Reproduce each line of the listing below verbatim, omitting the pictures.

★ ★ ★

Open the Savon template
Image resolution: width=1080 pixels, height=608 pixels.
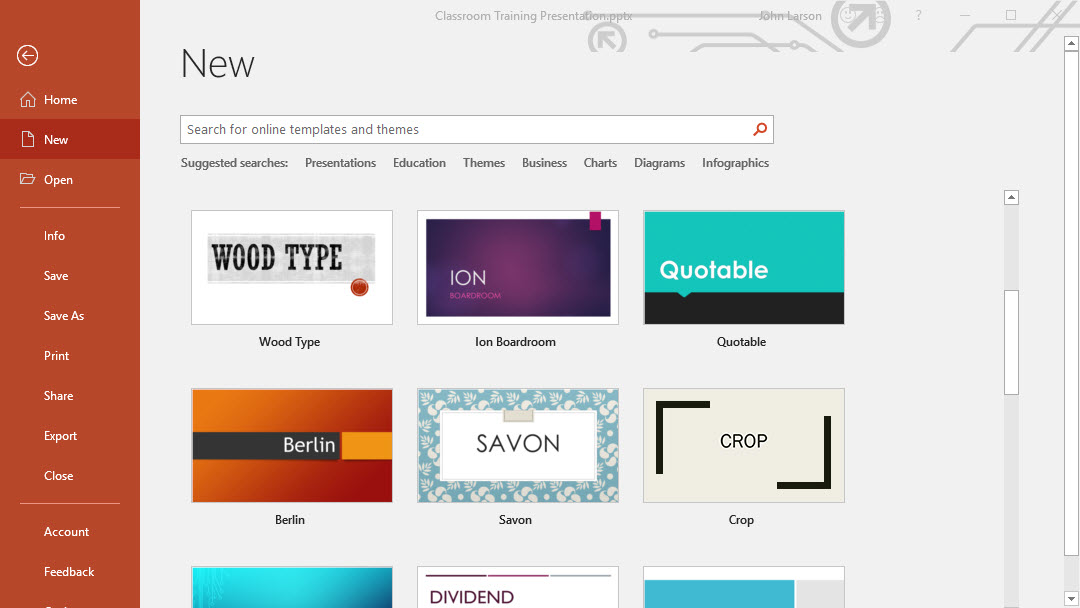point(518,445)
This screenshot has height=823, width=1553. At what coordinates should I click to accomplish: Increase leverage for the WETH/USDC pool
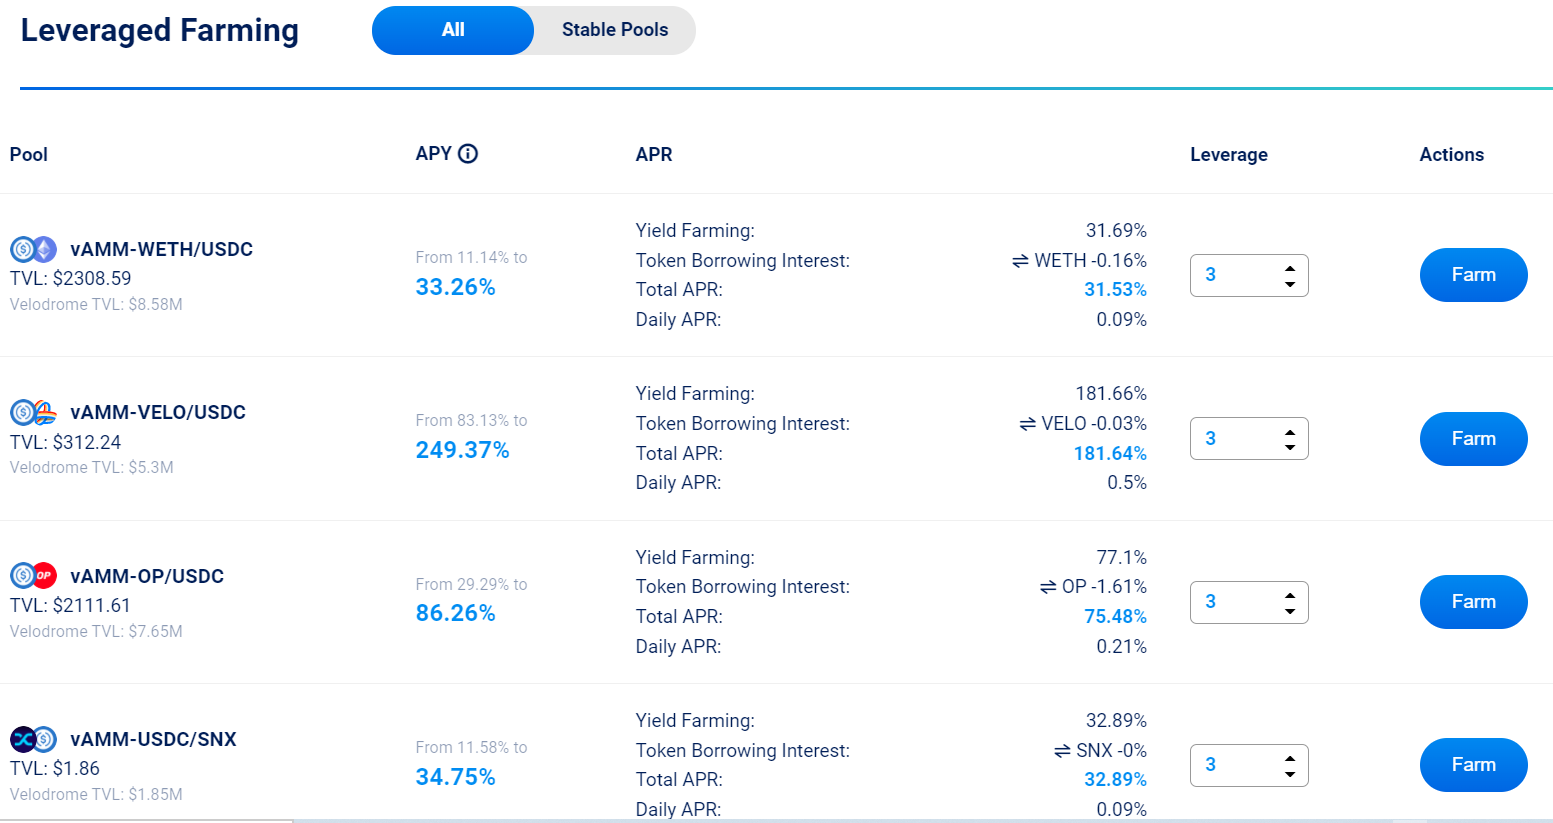coord(1290,268)
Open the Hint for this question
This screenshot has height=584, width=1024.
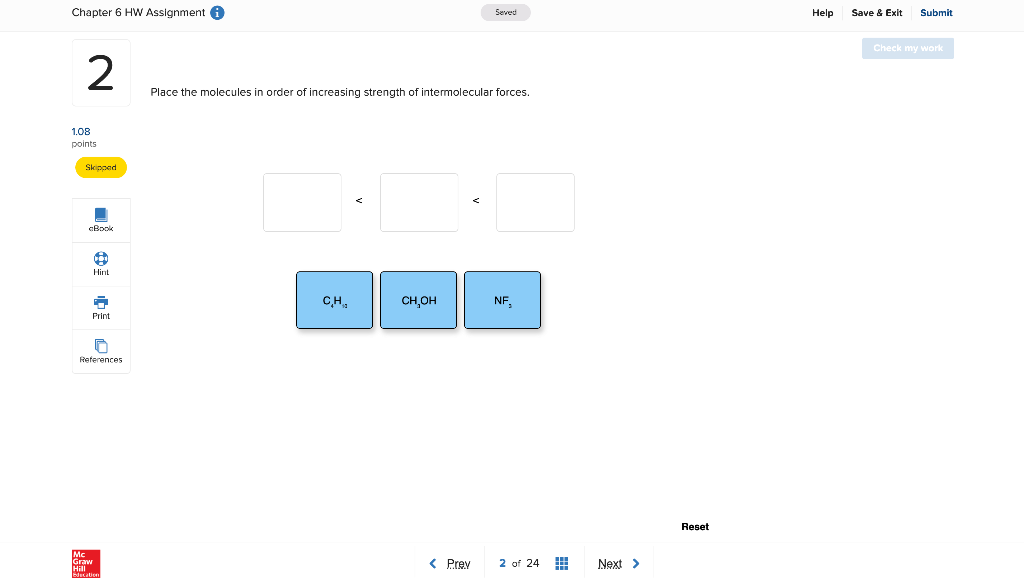100,263
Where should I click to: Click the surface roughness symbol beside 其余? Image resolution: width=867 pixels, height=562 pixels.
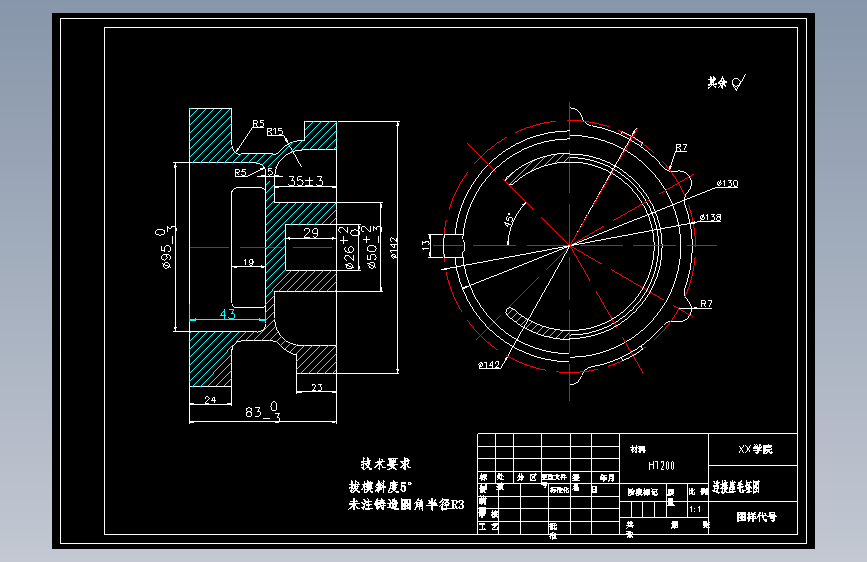[x=739, y=82]
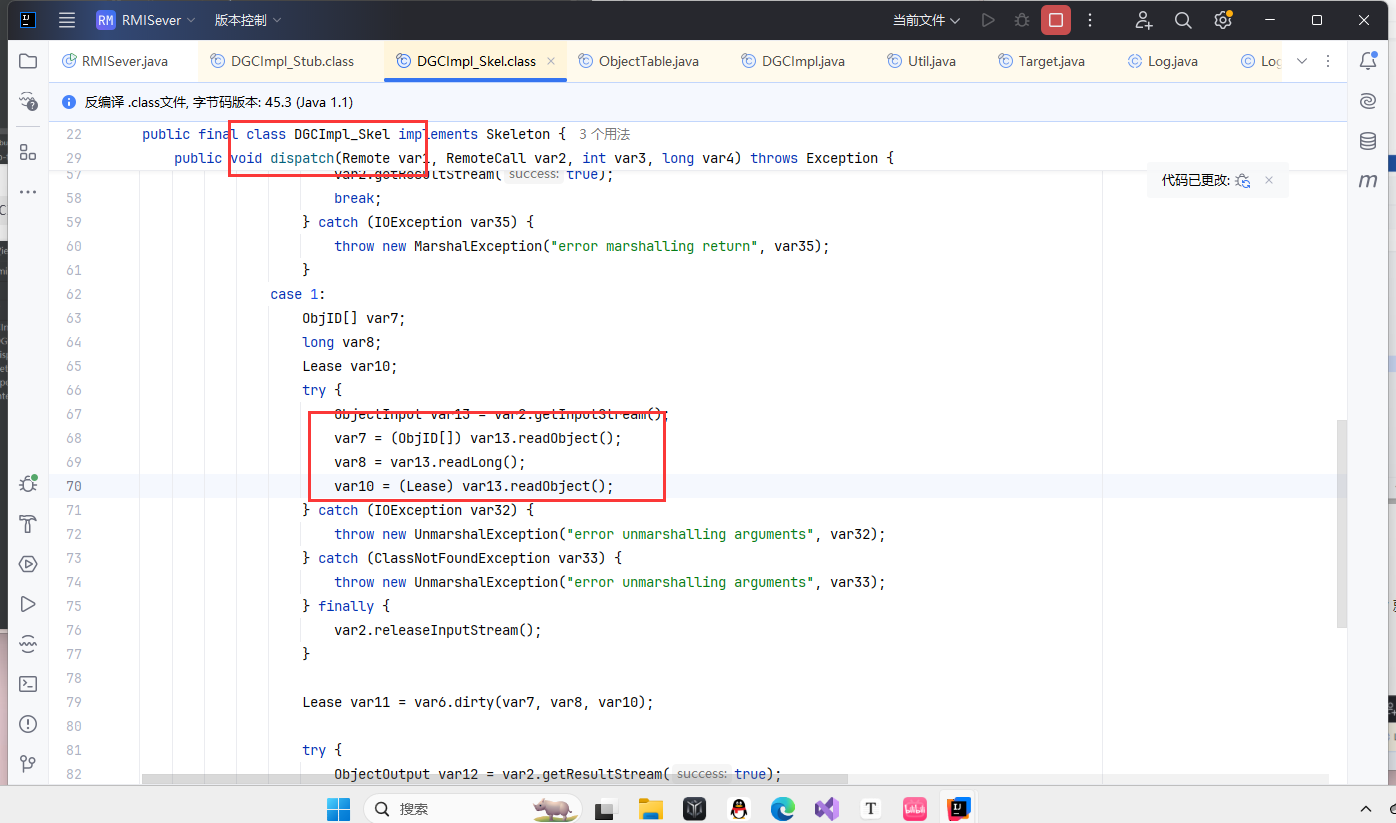Open the Database tool window

pos(1368,141)
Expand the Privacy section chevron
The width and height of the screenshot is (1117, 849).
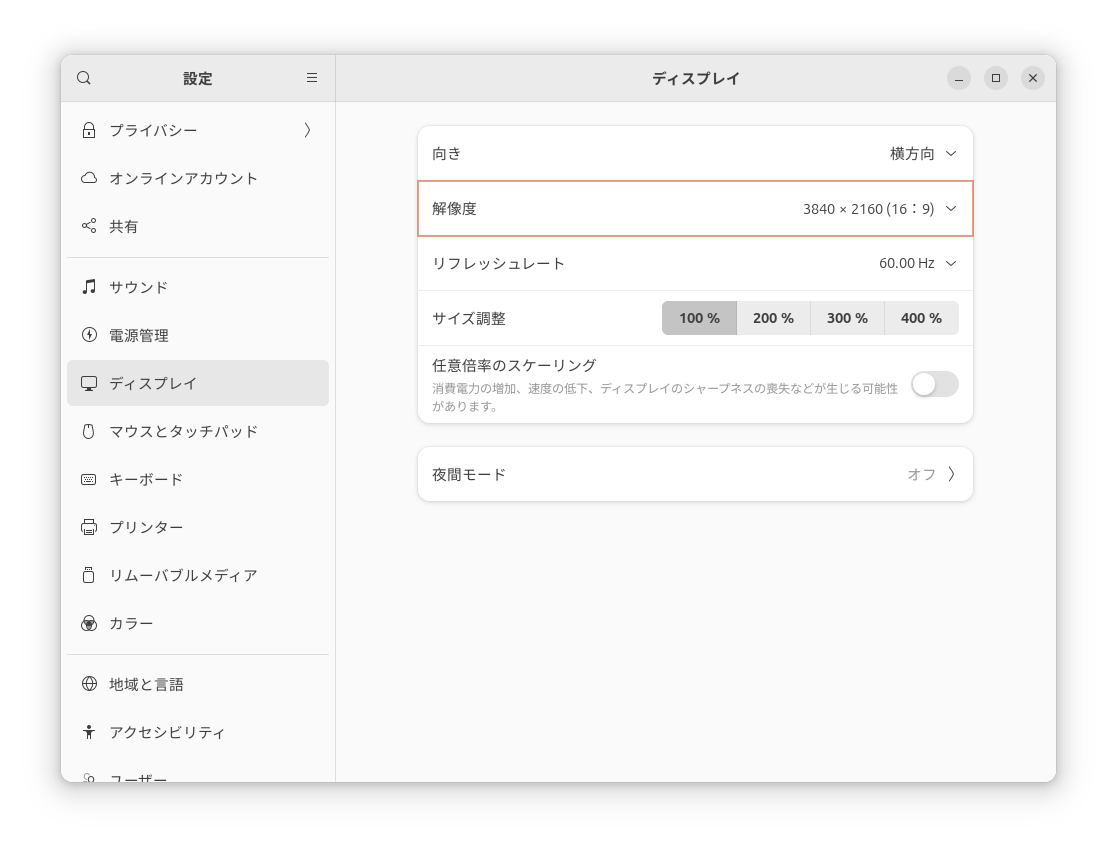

★ ★ ★

Response to this task:
Open the Savon template
Image resolution: width=1080 pixels, height=608 pixels.
point(518,445)
This screenshot has height=823, width=1553. At what coordinates should I click to accomplish: Increase leverage for the WETH/USDC pool
coord(1290,268)
Open the Hint for this question
This screenshot has height=584, width=1024.
100,263
Where should I click to: Click the surface roughness symbol beside 其余? Image resolution: width=867 pixels, height=562 pixels.
[x=739, y=82]
Open the Database tool window

pos(1368,141)
Expand the Privacy section chevron
The width and height of the screenshot is (1117, 849).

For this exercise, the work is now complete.